▶ **WHAT YOU ARE ASKED TO DO**
Repeat the entries below exactly, pictures excluded.

+++ DATA +++

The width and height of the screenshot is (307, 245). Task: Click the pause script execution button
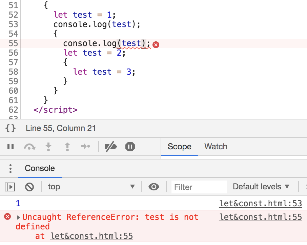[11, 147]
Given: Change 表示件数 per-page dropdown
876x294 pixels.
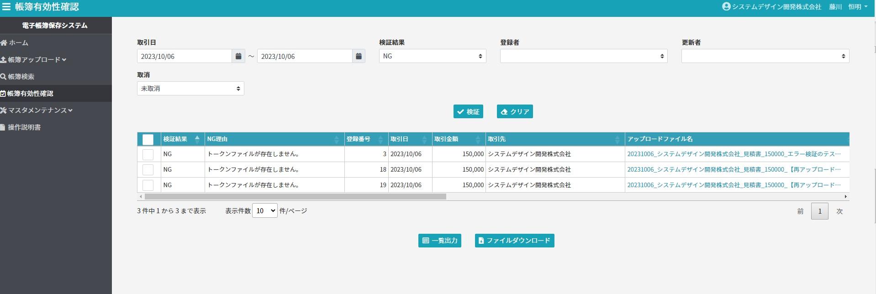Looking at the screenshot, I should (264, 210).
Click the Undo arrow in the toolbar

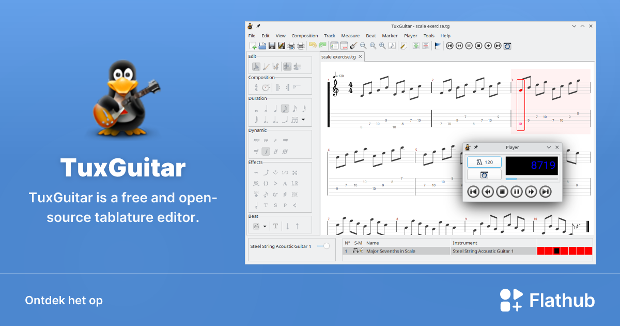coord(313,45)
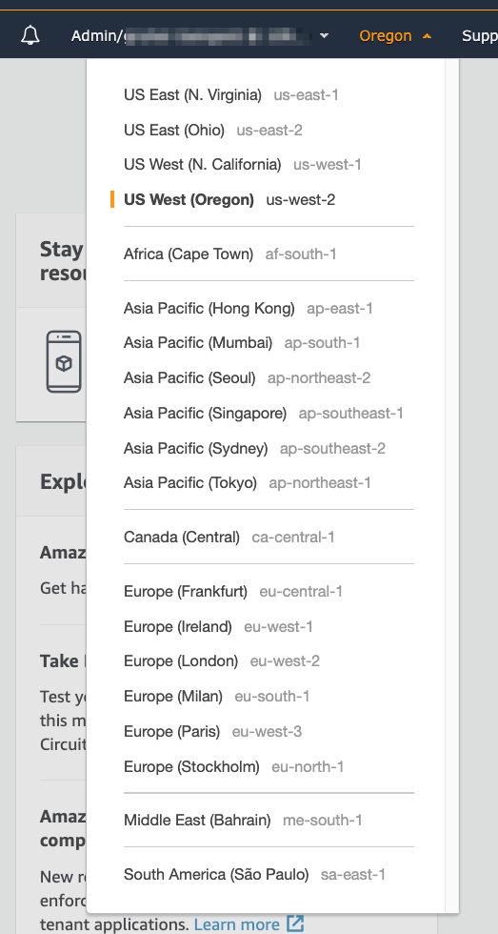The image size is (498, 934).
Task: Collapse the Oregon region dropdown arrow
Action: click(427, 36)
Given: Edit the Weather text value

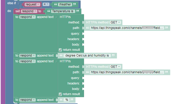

+++

▶ **TASK SOLUTION**
The width and height of the screenshot is (307, 245). Task: Click the pause script execution button
[11, 147]
Given: Change 表示件数 per-page dropdown
876x294 pixels.
Looking at the screenshot, I should (264, 210).
Click the Undo arrow in the toolbar

coord(313,45)
The image size is (498, 934).
Task: Collapse the Oregon region dropdown arrow
Action: click(427, 36)
Given: Edit the Weather text value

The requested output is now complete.